▶ TEXT PASSAGE:
=== Begin Enclosure ===
It's not making any claims about the quality of design in JS here. I'm literally not talking about them in the same sentence for this reason. I'm, instead, merely noting that it had the same issue. Looks like it was fixed in 2014: https://nullprogram.com/blog/2014/06/06/ C# also had the same issue, as noted elsewhere in the comments.


It simply seems disingenuous to talk about how this was an issue in JS and then go on to say that Go devs have a "stance against PLT". JS is not renowned for being an exemplar of PLT, so why would the Go developers use it as a reference point for their own design? JavaScript can't even take the address of a variable - which is the underlying problem here.

In any case - I seem to remember that they discussed the rationale for the original decision in the release notes for go 1.21, along with additional context.

For whatever it's worth, I don't see any evidence that Go is specifically antagonistic to programming language theory at all - the existence of first-class constructs like channels and closures suggests otherwise. There are always costs and tradeoffs involved in adopting certain theoretical paradigms, and PLT is subject to fashion as much as any other endeavour.
=== End Enclosure ===
▶ DATASET CONTENT:
=== Begin Enclosure ===
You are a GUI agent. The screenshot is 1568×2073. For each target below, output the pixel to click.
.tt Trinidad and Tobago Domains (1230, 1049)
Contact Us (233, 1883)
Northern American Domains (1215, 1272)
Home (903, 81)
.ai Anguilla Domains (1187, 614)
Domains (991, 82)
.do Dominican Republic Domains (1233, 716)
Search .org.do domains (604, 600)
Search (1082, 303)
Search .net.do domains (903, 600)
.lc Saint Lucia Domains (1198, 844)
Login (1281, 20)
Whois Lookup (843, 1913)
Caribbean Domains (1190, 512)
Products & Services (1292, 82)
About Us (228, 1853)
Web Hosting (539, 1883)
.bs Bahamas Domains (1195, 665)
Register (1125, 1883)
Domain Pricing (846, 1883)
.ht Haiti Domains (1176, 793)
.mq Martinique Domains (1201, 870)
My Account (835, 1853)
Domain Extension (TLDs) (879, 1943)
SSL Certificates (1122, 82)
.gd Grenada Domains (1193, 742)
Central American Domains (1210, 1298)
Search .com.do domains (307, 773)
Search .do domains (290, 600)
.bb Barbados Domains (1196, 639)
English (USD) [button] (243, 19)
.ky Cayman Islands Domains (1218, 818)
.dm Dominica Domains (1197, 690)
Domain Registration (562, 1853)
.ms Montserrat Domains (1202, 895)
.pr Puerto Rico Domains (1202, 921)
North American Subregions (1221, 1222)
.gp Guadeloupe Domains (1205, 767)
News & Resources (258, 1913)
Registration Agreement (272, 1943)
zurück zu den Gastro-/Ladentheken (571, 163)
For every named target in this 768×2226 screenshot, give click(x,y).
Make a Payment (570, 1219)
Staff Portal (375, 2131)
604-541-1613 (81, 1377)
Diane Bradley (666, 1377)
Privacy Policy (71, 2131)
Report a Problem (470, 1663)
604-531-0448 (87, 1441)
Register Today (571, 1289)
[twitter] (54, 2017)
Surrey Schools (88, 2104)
=== End Enclosure ===
▶ ASSIGNMENT A: In the comment on Go and programming language theory, why does the writer doubt that Go is specifically antagonistic to programming language theory? Answer in one to three sentences.
▶ ASSIGNMENT B: In the comment on Go and programming language theory, swap "reference point" for "benchmark" and give everything from "It simply seems" down to "underlying problem here.".
▶ ASSIGNMENT C: Carry on the comment on Go and programming language theory from where it stops.

▶ EXPECTED ANSWER A: The writer points to Go's first-class constructs, such as channels and closures. Their existence suggests that Go is not antagonistic to programming language theory.

▶ EXPECTED ANSWER B:
It simply seems disingenuous to talk about how this was an issue in JS and then go on to say that Go devs have a "stance against PLT". JS is not renowned for being an exemplar of PLT, so why would the Go developers use it as a benchmark for their own design? JavaScript can't even take the address of a variable - which is the underlying problem here.

▶ EXPECTED ANSWER C:
Go focusses on simplicity, and when talking about simplicity I really like this quote from Dijkstra:

    "Simplicity requires hard work to be obtained and education for its appreciation, and complexity sells much better.” [0]
I think Go works hard to be simple, and sometimes that comes across as being simplistic. Indeed, I was sceptical of Go when I set out to learn it, but having spent enough time with it to consider myself a professional Go developer, I also find that enjoy coding more than I have for many years, `err != nil` notwithstanding.